Quantum Maximum Entropy Inference and Hamiltonian Learning
This work addresses the challenge of quantum inference and Hamiltonian learning for researchers in quantum machine learning, but it is incremental as it builds on classical algorithms.
The paper tackles the problem of extending maximum entropy inference and graphical model learning algorithms to quantum settings, where non-commutativity complicates convergence analysis, and shows that quasi-Newton methods like Anderson mixing and L-BFGS achieve orders of magnitude performance improvements.
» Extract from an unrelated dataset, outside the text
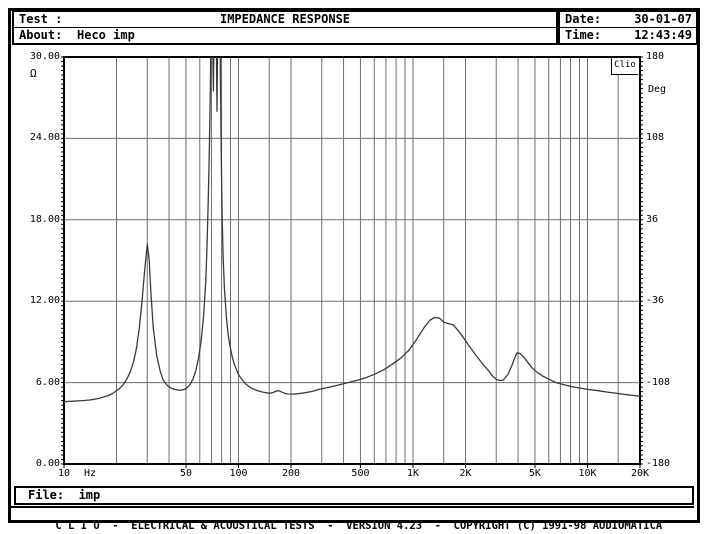 The image size is (705, 534). What do you see at coordinates (48, 464) in the screenshot?
I see `y-left-tick-label: 0.00` at bounding box center [48, 464].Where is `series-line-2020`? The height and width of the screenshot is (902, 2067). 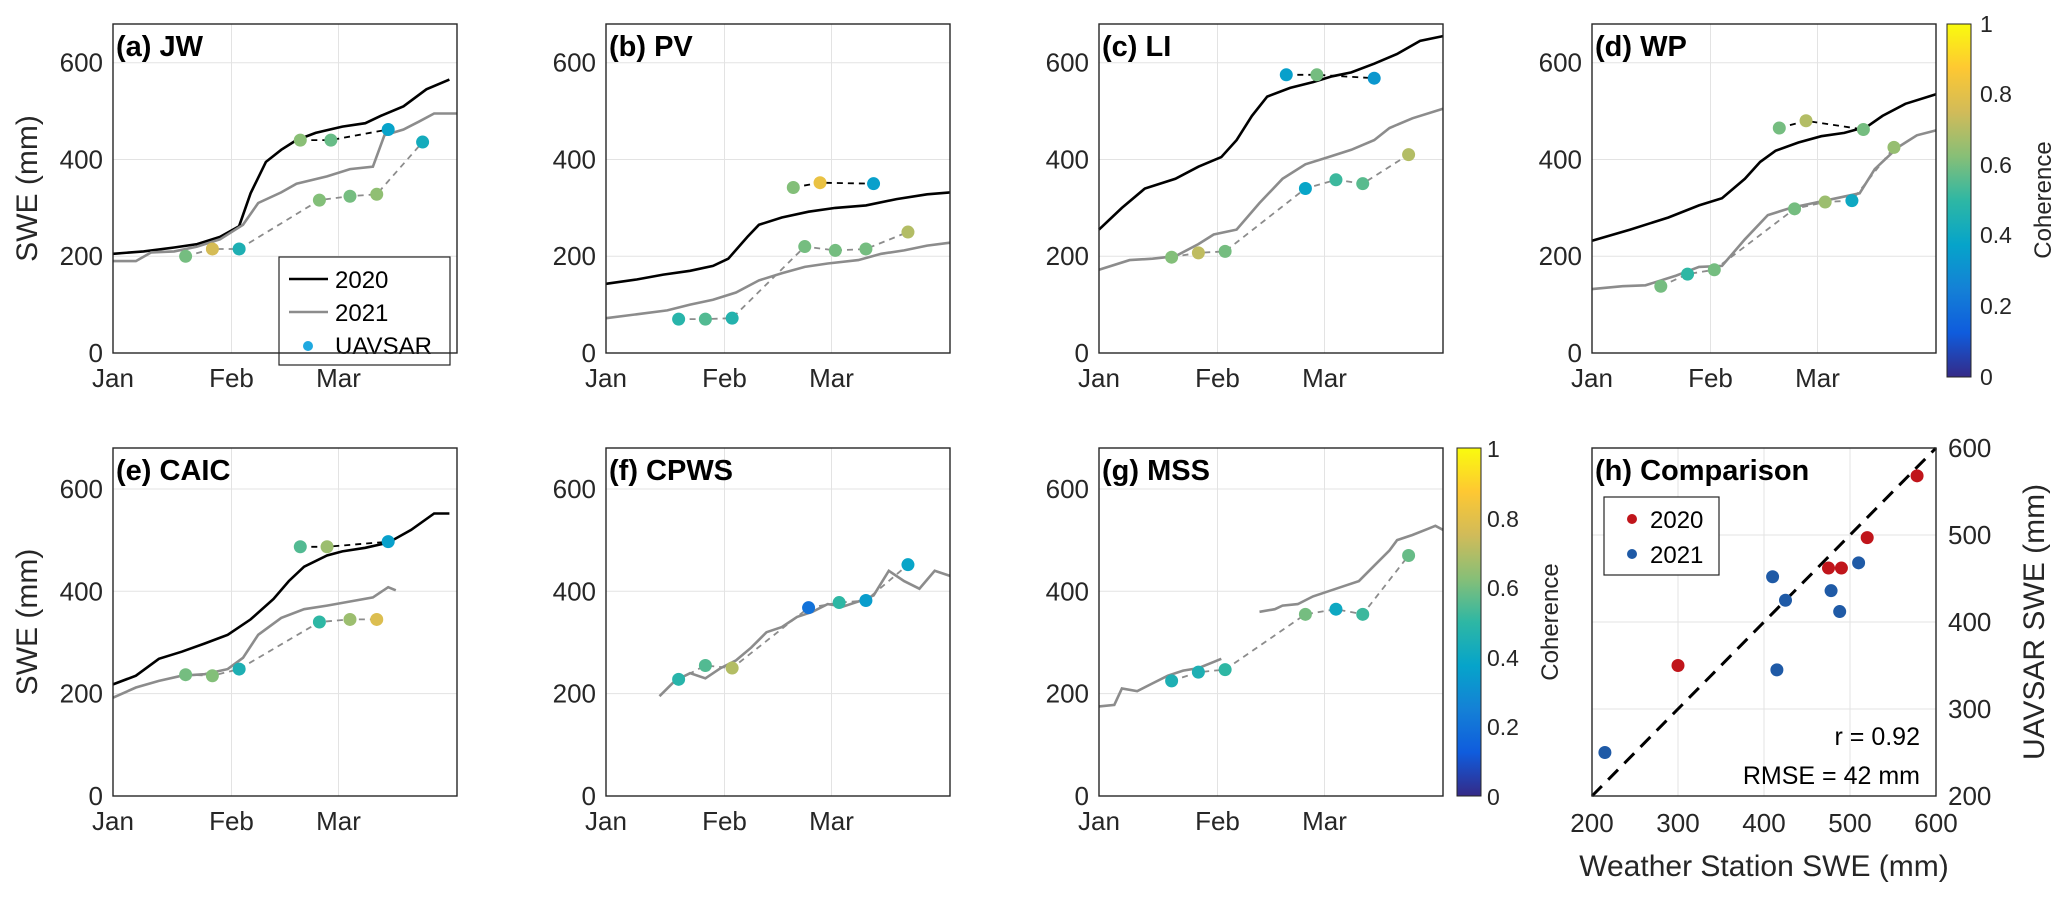
series-line-2020 is located at coordinates (1764, 168).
Maximum entropy inference and learning of graphical models are pivotal tasks in learning theory and optimization. This work extends algorithms for these problems, including generalized iterative scaling (GIS) and gradient descent (GD), to the quantum realm. While the generalization, known as quantum iterative scaling (QIS), is straightforward, the key challenge lies in the non-commutative nature of quantum problem instances, rendering the convergence rate analysis significantly more challenging than the classical case. Our principal technical contribution centers on a rigorous analysis of the convergence rates, involving the establishment of both lower and upper bounds on the spectral radius of the Jacobian matrix for each iteration of these algorithms. Furthermore, we explore quasi-Newton methods to enhance the performance of QIS and GD. Specifically, we propose using Anderson mixing and the L-BFGS method for QIS and GD, respectively. These quasi-Newton techniques exhibit remarkable efficiency gains, resulting in orders of magnitude improvements in performance. As an application, our algorithms provide a viable approach to designing Hamiltonian learning algorithms.